Posted by Marion McKnight on July 13, 2016

AIA credits

As an architect, there is a lot of study that goes into earning your license. However, it is important to realize that you will have to renew it periodically. Many states have Continuing Education requirements in place as a term of that renewal. Even if your state doesn’t require further education, the AIA does. 

Because of the need for education put in place by AIA and individual states, there are many courses out there. However, since state and AIA requirements are not always in line, it is vital that you check what courses would and would not be acceptable for your particular situation. We have put together a brief guide recapping the basics of what the AIA requires, to help you get started with your research.

Health, Safety, and Welfare

The AIA requires a minimum of 12 hours of Health, Safety and Welfare (HSW) learning each year. This is also a requirement of most states that have continuing education requirements. To satisfy the requirements of AIA, the Health, Safety, and Welfare courses would have to meet all three of these criteria:

  • Meet the definition of HSW – This means that the course must be about how the building or its integrity would impact the health and well-being of the occupants. The reason for this is to protect the public.
  • Must fall into certain topic areas – Appropriate topic areas include contract administration, documents, environmental, legal, materials or methods, pre-design, preservation, or building systems.
  • At least 75%, of course, must relate to HSW – The 75% calculation can be based on timing or learning objectives.

General Education Topics

In some cases, states require a set number of learning hours each year based on general architectural education. While the state may have specific topics set, they will be focused on the categories of building science, design, and practice. 

Resources

There are many resources available for continuing education in the architectural world. The key is to make certain the education provider that you choose meets the requirements put in place by the AIA and those of your state too. 
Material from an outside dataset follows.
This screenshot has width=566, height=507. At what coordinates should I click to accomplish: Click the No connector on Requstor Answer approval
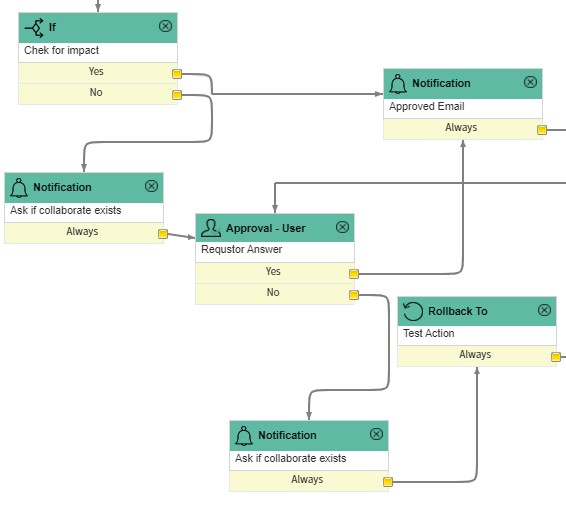(354, 295)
  • AIAU – AIAU is the AIA’s own online-based continuing education center. This is a great resource to make certain the classes you choose meet the requirements put in place by the AIA. Plus, when you work with the AIAU, the transcripts are updated for you, making documentation even easier.
  • NCARB – Another AIA-approved provider is NCARB (National Council of Architectural Registration Boards). All courses, which include many varied topics, for this provider are completed online.
  • Other Providers – There are other AIA-approved providers. You can check out an up-to-date list on the AIA website.

As you can see, there is a lot to think about when it comes to staying up to date with your architectural education. The most important thing is to make certain you are choosing approved courses. The last thing you want to do is waste time with a course that will not meet all of your requirements.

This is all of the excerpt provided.